Masyarakat tersebut tak sekadar melakukan upaya pengurangan sampah. Namun juga mulai mencari keuntungan dari daur ulang sampah organik dari menjual kompos dan maggot. Nilainya memang tak sebesar dari pengolahan sampah anorganik.

Juliana (45) karyawan swasta asal Cibinong, Kabupaten Bogor, Jawa Barat menjadi inisiator budidaya maggot di tingkat RW perumahannya, seperti saat diwawancarai secara jarak jauh pada Rabu (20/4/2022).
Juliana (45), karyawan swasta yang tinggal di Cibinong, Kabupaten Bogor, Jawa Barat, mulai mengolah sampah organik, termasuk sampah makan sejak 2019. Sebelumnya, sampah organik yang dihasilkan dibuang ke TPS liar sekitar komplek perumahan untuk selanjutnya dibakar.
Namun, karena menimbulkan polusi udara, komunitas warga kompleksnya mulai berinisiatif untuk mengolah sampah melalui bank sampah dan mengolah sampah organik di masing-masing rumah.
Baca juga: Tips Mengelola Sampah Makanan
“Dalam skala rumah tangga, kami sudah membiasakan supaya makanan sisa dari keluarga yang tak bisa dikonsumsi dimasukkan ke komposter, lubang biopori, atau bucket maggot,” jelasnya.
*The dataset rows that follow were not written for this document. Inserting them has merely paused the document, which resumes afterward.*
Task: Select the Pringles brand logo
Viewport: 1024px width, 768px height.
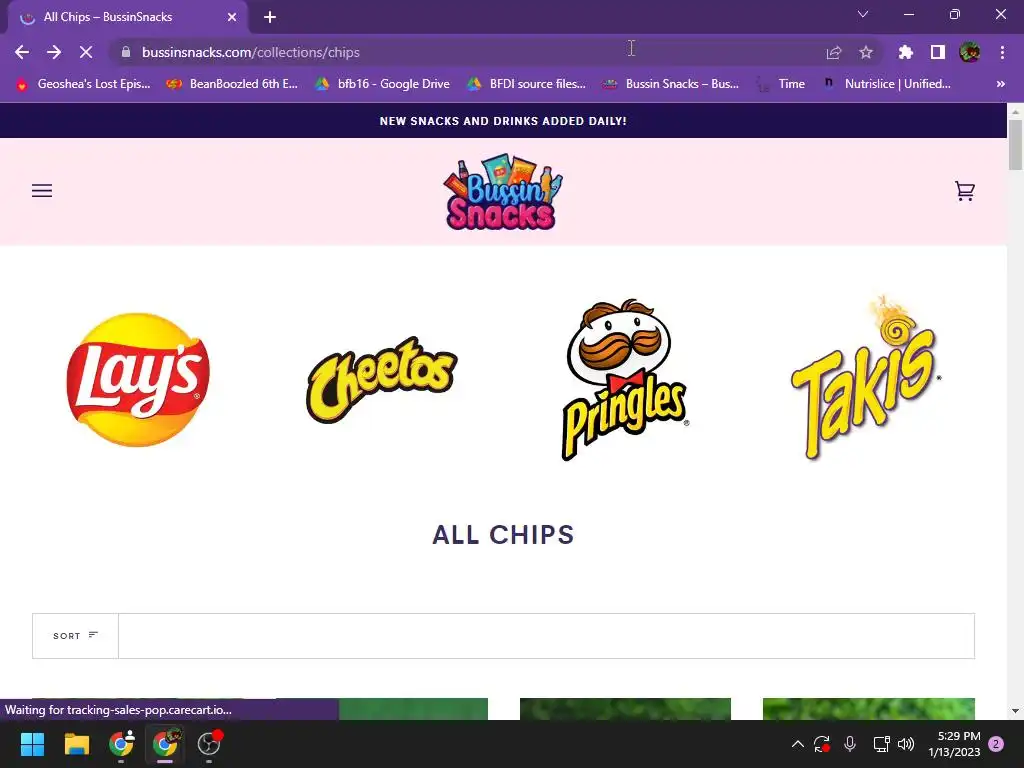Action: coord(625,379)
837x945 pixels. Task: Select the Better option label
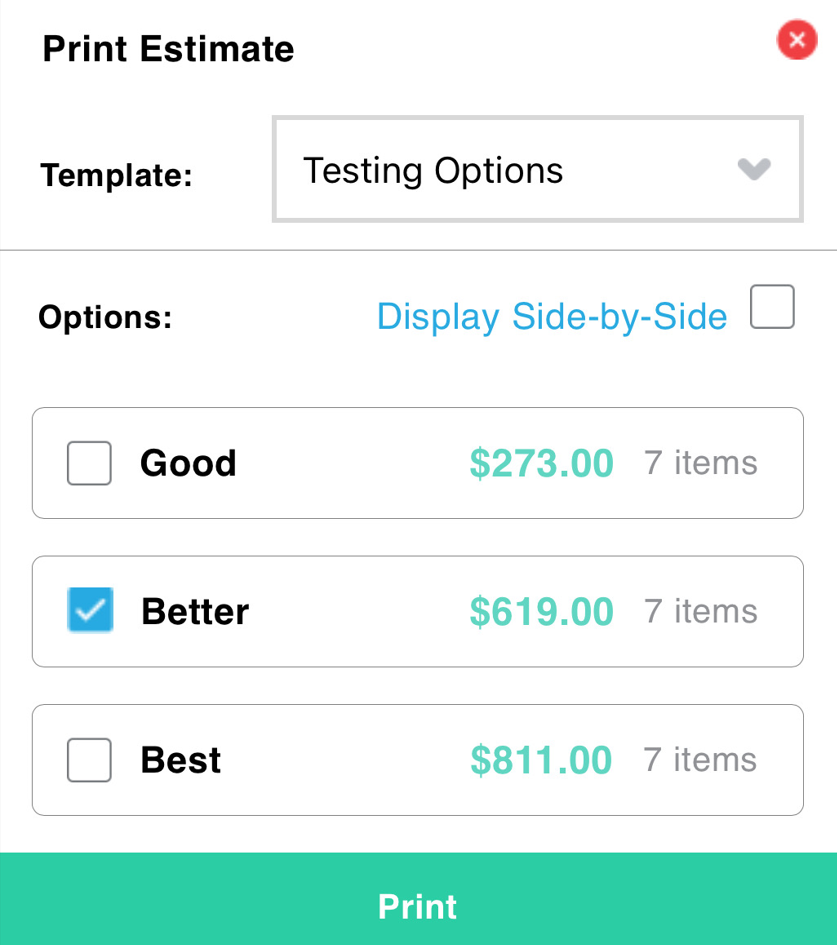click(x=195, y=611)
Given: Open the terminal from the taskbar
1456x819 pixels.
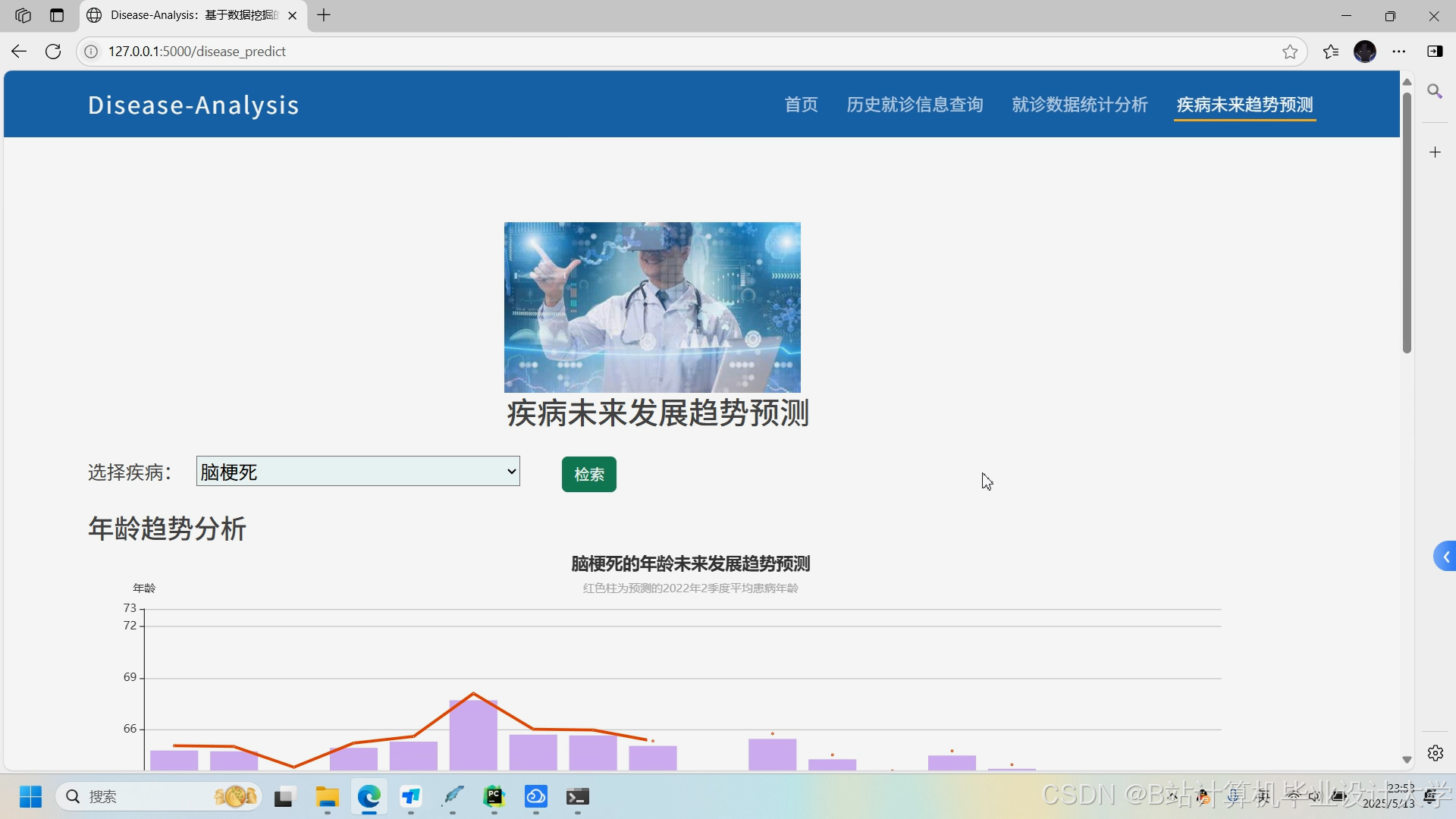Looking at the screenshot, I should tap(578, 797).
Bahkan menurut Juli sejak setahun terakhir, sesuai hasil kesepakatan warga, petugas sampah tak lagi mengambil sampah organik. Pengolahan sampah organik diserahkan ke masing-masing keluarga.
Juli sendiri awalnya mengolah sampah organik dengan ember komposter dan lubang biopori. Baru Oktober 2021, Juliana mengolah sampah organik dengan metode maggot.

Kumpulan larva atau maggot black soldier fly yang ditaruh pada nampan plastik, seperti yang terlihat di booth Magobox, dalam sebuah pameran produk inovasi sampah di kawasan Blok M, Jakarta Selatan, Jumat (22/4/2022).
“Saya awalnya jijik dengan maggot,” katanya. Juli belajar mengelola sampah dengan maggot ini saat mengikuti pelatihan Ecocamp di Bandung. Namun karena tergerak untuk mengurangi sampah organik dengan metode yang lebih efektif, Juli membuang rasa jijiknya tersebut.
Hasilnya, menurut Juliana bisa mengurangi buangan sampah organik. “Tadinya buang 2 kantong kresek dari ember hijau dan kuning. Kini tersisa dari ember kuning sampah anorganik saja,” jelasnya.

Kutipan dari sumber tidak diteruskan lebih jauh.